Now, let's talk about what doesn't work. Katryca sure as hell doesn't. Here's a frame from the same scene as the page quote:

If you can't see at least three things wrong in this frame, quit now. The set is overlit, the costumes are God-awful, and Katryca is proving that Colin Baker is not nearly as guilty of overacting as people seem to think.

Then there's Sabalom Glitz, a mercenary cut from the same mold as Garron (see The Ribos Operation) but who got saddled with some truly awful dialogue.

Next, there was an entire subplot about Andromedan "sleepers" that was cut from the finished script... except that there are still references to it throughout the plot. Now, I'm more willing than some people to give Eric Saward some slack, but seriously, was the man doing his job?

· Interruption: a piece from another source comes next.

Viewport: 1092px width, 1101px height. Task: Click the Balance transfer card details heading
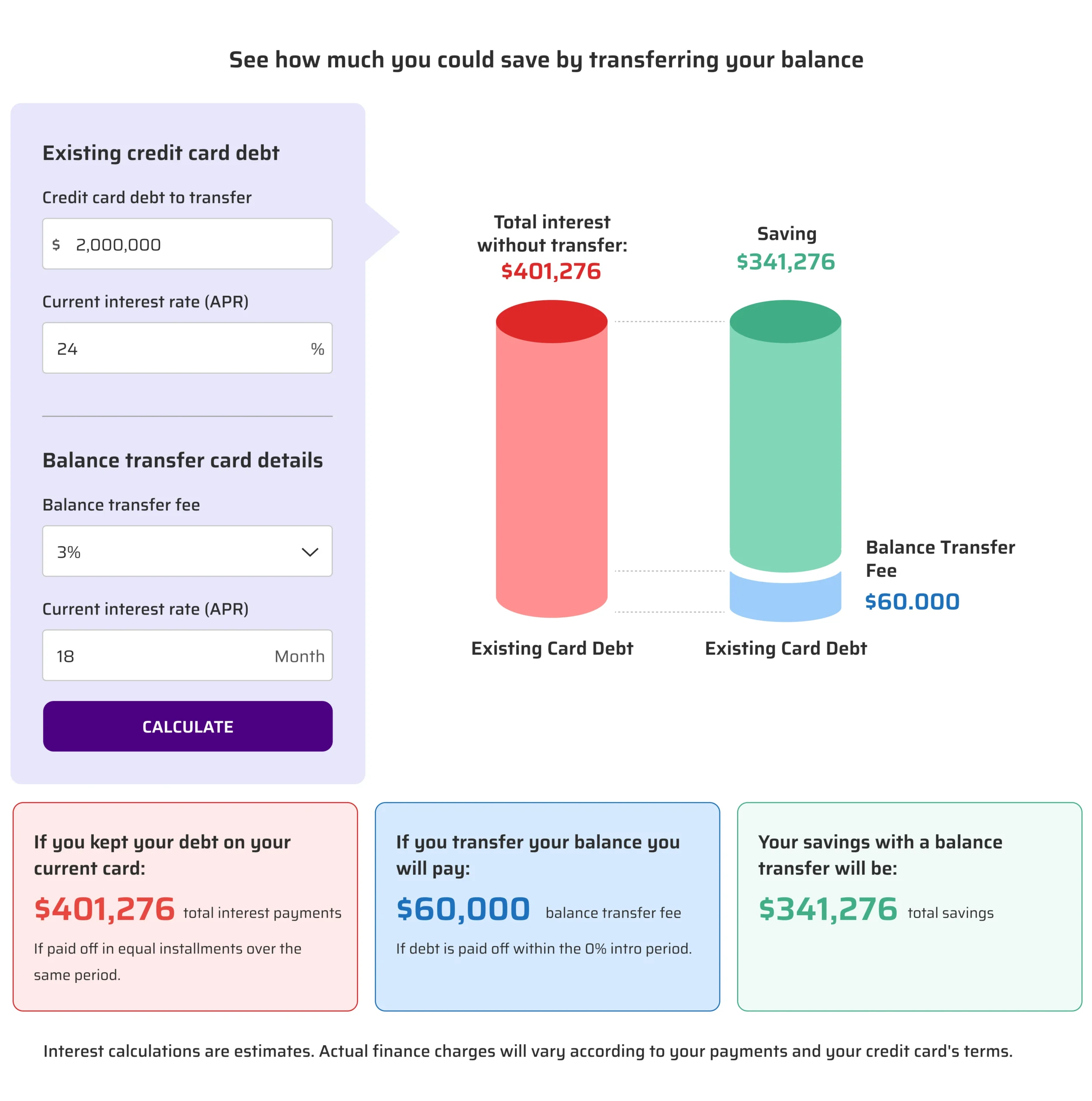tap(182, 461)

There's the L1 robot, which trumps the Daleks in both "how did they do that" and impracticality. There's the L3, which we're supposed to be fooled into thinking isn't a man in a suit just because we can't see the zipper. WHY do people think they have a license to overact if we can't see their face? At no point during any of his wild gesticulatons do we ever seriously think that Drathro is believable as a robot.

There's the problem in-context with the trial, in that, not counting Drathro, three people die, and none of those deaths can really be said to be on the Doctor's conscience. And as he says, he saved the entire Universe (maybe) in this story.

And finally there's the entire Trial format, which can't help intruding here and leading to those bloody "censored" clips.

Requiescat in pace.

Number of times the plot is interrupted by the Trial scenes: too many

Number of times the Doctor refers to the Valeyard as "The _____yard": too many

If this story were written by Joe Brown and not given the hideous trial frame, I'd give it a 5 out of 10, The Mind Robber and City of Death being 10. I'm going to take off a point because of the moronic trial interruptions (which is going to happen to every story this season), and another because Robert Holmes' name is on the credits and it sucks. I'm going to add a point back on because the man was ill, for a final score of 4 out of 10. Bear in mind that the highest-rated Colin Baker story, Revelation of the Daleks, got a 6. So relative to the Sixth Doctor's era, this story gets something like 7 out of 10.